◆ FRAGMENTO DE LECTURA ◆
Lo bautizamos como Dylan en cuanto
lo vimos aparecer por la playa enfundado en su ceñido traje de neopreno. A
todas se nos iban los ojos detrás de los bíceps de ese vasco que sujetaba la
tabla de surf y miraba al mar desafiante. A nosotras, acostumbradas a que
nuestros amigos jugaran a las palas como deporte extremo, aquello nos parecía
la cúspide de la sofisticación. El nombre lo tomamos prestado de un personaje
de la serie “Sensación de vivir” que nos volvió locas a las adolescentes de
principios de los 90. El típico tío silencioso, problemático, algo canalla pero
con buen corazón, arquetipo de las series dirigidas a púberes con las hormonas del
revés. Ese tipo de hombre del que las mujeres nos enamoramos porque pensamos
que viviremos mil aventuras a su lado pero que en el fondo solo queremos
redimir para convertirlo en un aburrido padre de familia.
Nuestro Dylan vascuence fue
durante muchos veranos la principal motivación de las chicas de las
urbanizaciones cercanas para pasarnos diez horas al día en la playa por si ese
día el dios Eolo tenía a bien concedernos su presencia cabalgando las
olas. Pasados unos años, dejó de venir.

◆ DATOS REGISTRADOS ◆
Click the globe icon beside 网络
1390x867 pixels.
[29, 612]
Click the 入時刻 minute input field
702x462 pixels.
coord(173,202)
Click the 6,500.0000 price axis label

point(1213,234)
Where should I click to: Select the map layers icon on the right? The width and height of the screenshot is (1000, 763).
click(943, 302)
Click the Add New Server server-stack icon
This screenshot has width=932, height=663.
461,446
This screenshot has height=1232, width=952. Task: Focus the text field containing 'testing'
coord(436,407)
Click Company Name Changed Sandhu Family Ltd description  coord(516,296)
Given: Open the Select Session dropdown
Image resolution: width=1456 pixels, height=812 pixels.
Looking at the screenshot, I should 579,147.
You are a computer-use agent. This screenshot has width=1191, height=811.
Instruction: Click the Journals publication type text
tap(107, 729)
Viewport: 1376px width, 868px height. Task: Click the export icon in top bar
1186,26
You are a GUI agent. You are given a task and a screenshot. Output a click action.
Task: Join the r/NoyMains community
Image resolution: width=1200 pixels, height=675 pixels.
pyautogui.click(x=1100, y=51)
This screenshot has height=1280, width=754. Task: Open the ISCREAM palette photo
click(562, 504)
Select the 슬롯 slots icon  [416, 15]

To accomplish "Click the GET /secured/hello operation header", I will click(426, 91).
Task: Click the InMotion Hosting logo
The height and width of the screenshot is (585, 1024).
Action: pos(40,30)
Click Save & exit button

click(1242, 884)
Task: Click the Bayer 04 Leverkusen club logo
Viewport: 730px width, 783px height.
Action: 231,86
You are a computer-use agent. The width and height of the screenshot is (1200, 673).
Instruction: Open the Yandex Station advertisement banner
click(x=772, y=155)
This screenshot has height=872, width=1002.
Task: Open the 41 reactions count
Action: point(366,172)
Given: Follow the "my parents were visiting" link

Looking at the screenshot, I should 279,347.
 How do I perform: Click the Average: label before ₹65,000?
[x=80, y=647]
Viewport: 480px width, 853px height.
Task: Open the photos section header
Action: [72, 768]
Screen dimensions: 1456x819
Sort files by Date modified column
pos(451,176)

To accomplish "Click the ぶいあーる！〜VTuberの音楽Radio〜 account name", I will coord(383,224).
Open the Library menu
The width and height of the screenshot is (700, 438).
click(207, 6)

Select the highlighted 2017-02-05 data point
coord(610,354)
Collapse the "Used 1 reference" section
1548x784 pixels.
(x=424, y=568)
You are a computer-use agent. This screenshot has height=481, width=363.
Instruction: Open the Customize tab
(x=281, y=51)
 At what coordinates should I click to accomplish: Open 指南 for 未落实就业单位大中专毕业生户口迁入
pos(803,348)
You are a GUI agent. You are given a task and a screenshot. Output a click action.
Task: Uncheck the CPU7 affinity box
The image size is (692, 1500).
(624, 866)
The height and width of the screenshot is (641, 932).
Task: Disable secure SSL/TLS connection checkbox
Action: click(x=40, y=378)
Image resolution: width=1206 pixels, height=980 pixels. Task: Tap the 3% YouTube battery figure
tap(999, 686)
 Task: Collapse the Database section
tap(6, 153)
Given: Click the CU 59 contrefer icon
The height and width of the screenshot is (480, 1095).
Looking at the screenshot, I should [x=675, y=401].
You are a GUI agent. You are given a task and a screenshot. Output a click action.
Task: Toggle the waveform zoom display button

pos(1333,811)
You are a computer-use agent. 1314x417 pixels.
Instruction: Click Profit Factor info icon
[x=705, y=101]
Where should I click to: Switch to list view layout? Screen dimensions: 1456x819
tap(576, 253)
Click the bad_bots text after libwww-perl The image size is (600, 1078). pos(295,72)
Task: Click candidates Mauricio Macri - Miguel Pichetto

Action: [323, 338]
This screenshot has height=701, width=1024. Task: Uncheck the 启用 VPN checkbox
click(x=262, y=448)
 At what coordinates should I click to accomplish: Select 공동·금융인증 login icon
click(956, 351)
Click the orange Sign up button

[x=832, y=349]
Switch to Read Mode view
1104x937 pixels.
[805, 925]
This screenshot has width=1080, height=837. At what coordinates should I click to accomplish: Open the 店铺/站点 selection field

◆ INSTRUCCIONES ◆
1. Según el fragmento sobre el surfista apodado Dylan, explica en una a tres oraciones por qué las chicas de las urbanizaciones cercanas pasaban diez horas al día en la playa.
2. Prosigue el fragmento sobre el surfista apodado Dylan a partir de su última oración.
Las líneas no guardan ninguna relación con el fragmento.

◆ RESPUESTAS ◆
1. Pasaban allí diez horas al día por si el dios Eolo tenía a bien concederles la presencia de su Dylan cabalgando las olas. Él fue durante muchos veranos su principal motivación para quedarse en la playa.

2.
No fue ningún drama, ya se sabe que los amores platónicos estivales duran lo
mismo que tarda en derretirse un frigopie a pleno sol. Hace unos días, paseaba
por la playa cuando alguien llamó mi atención. Era un hombre de unos cuarenta años
acompañado por su mujer y sus dos hijos pequeños. Llevaba el pelo más corto y
sus facciones habían perdido la despreocupación que aporta la juventud, pero
era él. Se estaba quitando la camiseta cuando vi asomar una prominente barriga
que lo igualaba a cualquiera de los mortales que poblaban la playa. Se me cayó
un mito. Ciertas personas nunca deberían volver a emerger de nuestros
recuerdos.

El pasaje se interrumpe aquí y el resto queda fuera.